Re: [PATCH RFC net-next 1/4] tcp: implement RFC 7323 window retraction receiver requirements

From: Stefano Brivio

Date: Wed Feb 25 2026 - 16:33:59 EST


On Tue, 24 Feb 2026 19:07:45 +0100
Simon Baatz <gmbnomis@xxxxxxxxx> wrote:

> Hi Stefano,
>
> On Mon, Feb 23, 2026 at 11:26:40PM +0100, Stefano Brivio wrote:
> > Hi Simon,
> >
> > It all makes sense to me at a quick look, I have just some nits and one
> > more substantial worry, below:
> >
> > On Fri, 20 Feb 2026 00:55:14 +0100
> > Simon Baatz via B4 Relay <devnull+gmbnomis.gmail.com@xxxxxxxxxx> wrote:
> >
> > > From: Simon Baatz <gmbnomis@xxxxxxxxx>
> > >
> > > By default, the Linux TCP implementation does not shrink the
> > > advertised window (RFC 7323 calls this "window retraction") with the
> > > following exceptions:
> > >
> > > - When an incoming segment cannot be added due to the receive buffer
> > > running out of memory.
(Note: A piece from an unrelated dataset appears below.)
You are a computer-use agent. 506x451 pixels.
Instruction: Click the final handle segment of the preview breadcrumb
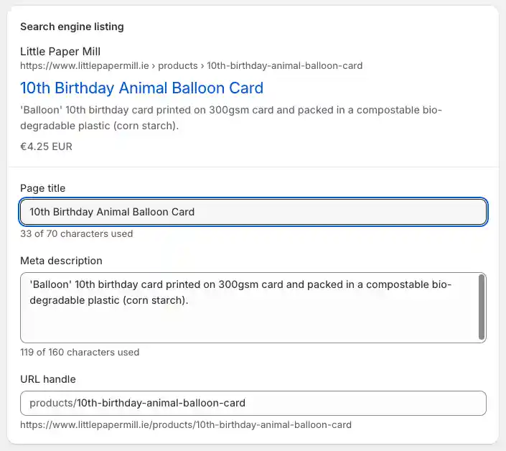point(284,65)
Since commit 8c670bdfa58e ("tcp: correct
> > > handling of extreme memory squeeze") a zero window will be
> > > advertised in this case. It turns out that reaching the required
> > > "memory pressure" is very easy when window scaling is in use. In the
> > > simplest case, sending a sufficient number of segments smaller than
> > > the scale factor to a receiver that does not read data is enough.
> > >
> > > Since commit 1d2fbaad7cd8 ("tcp: stronger sk_rcvbuf checks") this
> > > happens much earlier than before, leading to regressions (the test
> > > suite of the Valkey project does not pass because of a TCP
> > > connection that is no longer bi-directional).
> >
> > Ouch. By the way, that same commit helped us unveil an issue (at least
> > in the sense of RFC 9293, 3.8.6) we fixed in passt:
> >
> > https://passt.top/passt/commit/?id=8d2f8c4d0fb58d6b2011e614bc7d7ff9dab406b3
>
> This looks concerning: It seems as if just filling the advertised
> window triggered the out of memory condition(?).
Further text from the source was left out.